Бывшая жена погибшего на фронте Виктора Яблонского, у которой не было детей, нашла в детдоме Марианну и забрала ее к себе, воспитала, помогла получить образование, даже два – актерское и режиссерское. Марианна Яблонская училась, дружила, общалась с актерами Юрским и Жженовым, писателем Конецким, у нее было блестящее окружение. В ее рассказах отражено ее послевоенное детство, "проходившее в темных, смрадных, захламленных ящиками и пустыми консервными банками с яркими разноцветными наклейками и надписями по-английски – Stewed pork – дворах…" В рассказе "Сдаешься" в ватаге детей появляется лидер "Свинья" и всех терроризирует – становится единоличным диктатором. Одна девочка, Люля, восстает против него, но детская толпа боится за нее вступиться, и Свинья при всех избивает Люлю. По словам Марианны Яровской, в 1980-е годы в издательстве "Советский Писатель" эти фразы вырезали, да и сам рассказ тогда тоже не опубликовали как "пропаганду фашизма".
Далеко не все данные о погибших в блокаду систематизированы и доступны для всех
– В моей семье всегда была традиция сохранять документы, – рассказывает Марианна Яровская. – Может, потому что это были люди публичные, буквально до 6-го поколения, по крайней мере, по материнской линии. А кроме этого, я в этом году обратилась в московский Институт родословия и геральдики с просьбой заполнить белые пятна в истории семьи, пока все это еще в процессе. Они там даже удивились, как много известно о семье – есть масса документов и фотографий, и почти на каждого родственника – большая статья в Википедии, а про некоторых – книги и биографии. Вся моя семья с маминой стороны погибла в блокаду, но их нет в списках погибших. Я спросила об этом в Институте родословия и геральдики, и они мне ответили, что, к сожалению, далеко не все данные о погибших в блокаду систематизированы и доступны для всех: во-первых, люди не успевали регистрировать смерть своих близких, значит, в архивах ЗАГС информация не появлялась. Во-вторых, хоронили часто в братских захоронениях, и у кладбищ не было ни каких документов. В-третьих, даже те документы, которые были составлены, далеко не всегда приведены в вид, доступный для поисковых систем. Списки умерших жителей блокадного Ленинграда основаны на книгах памяти "Блокада" и "Они пережили блокаду", но никого их моих родственников в этих списках не оказалось.

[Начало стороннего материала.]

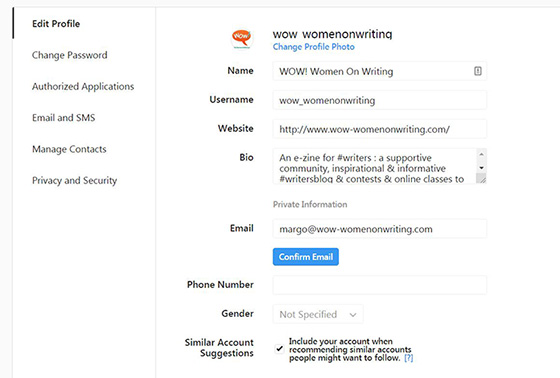Click the Confirm Email button
The height and width of the screenshot is (378, 560).
pos(306,257)
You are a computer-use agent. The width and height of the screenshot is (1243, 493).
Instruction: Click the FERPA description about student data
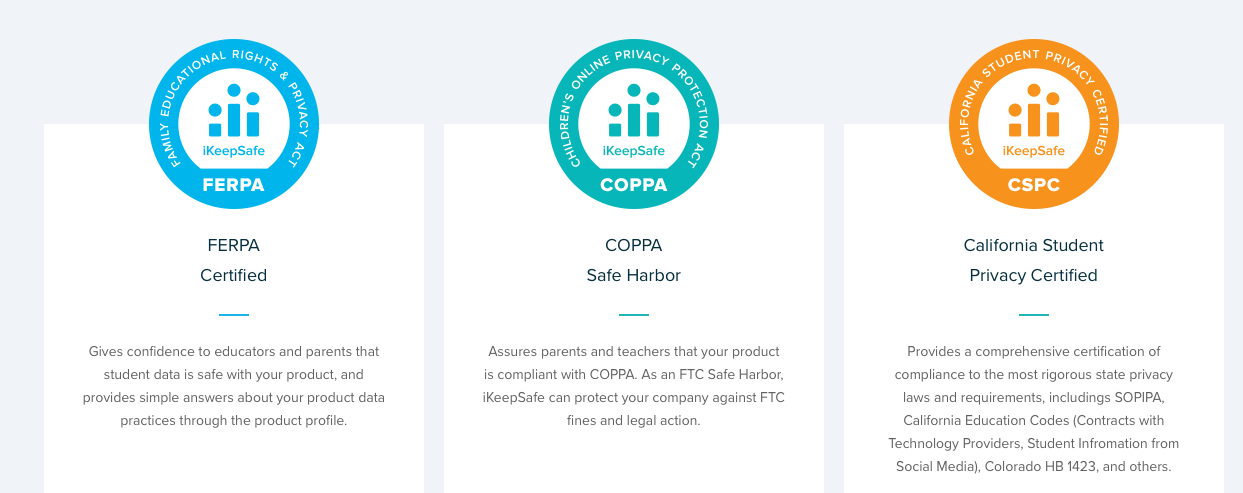coord(234,386)
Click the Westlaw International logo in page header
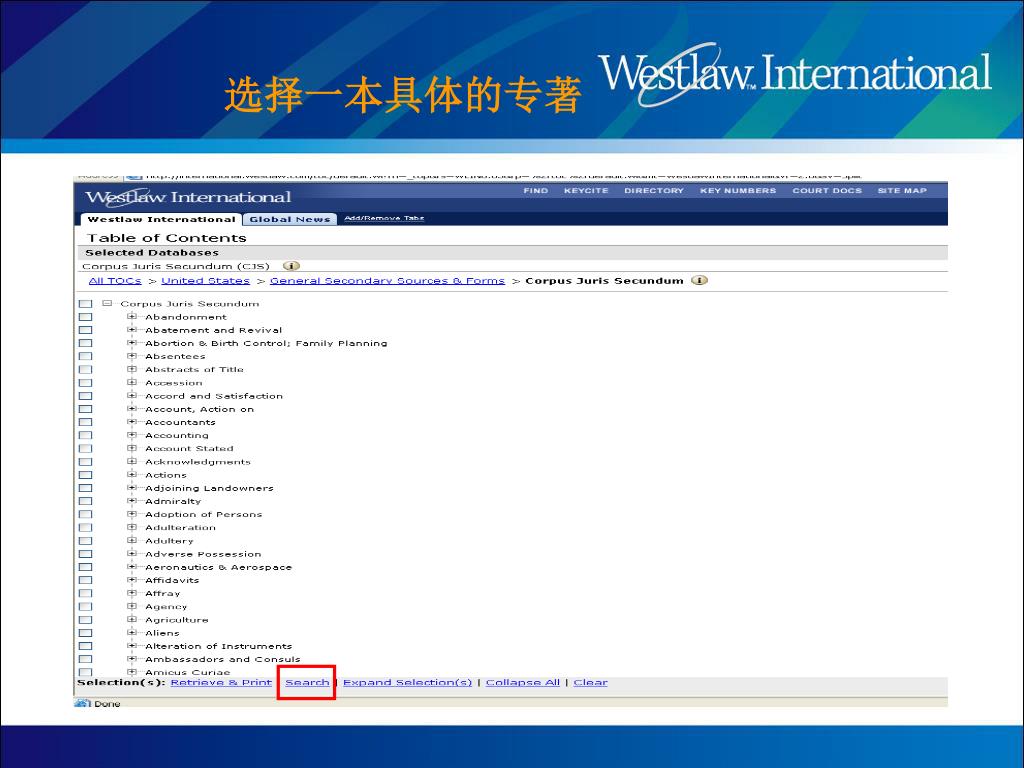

В семейном архиве Марианны Яровской сохранились письма начала войны, где говорится о голоде, так что у нее нет никаких сомнений, отчего погибла ее бабушка Евгения Ница, которая была потомком известного писателя Петра Боборыкина, автора романа "Китай-город". Его племянница Вера Шипова вышла замуж за сына священника, Александра Федоровича Ница, он жил в Уфе и издавал "Уфимский вестник". Он был кадетом, директором мужской гимназии, членом комитета Всероссийского союза городов и Губернского комитета по народному образованию. В 1918 году большевики его расстреляли. В 1981 году Русская православная церковь заграницей канонизировала его как святого.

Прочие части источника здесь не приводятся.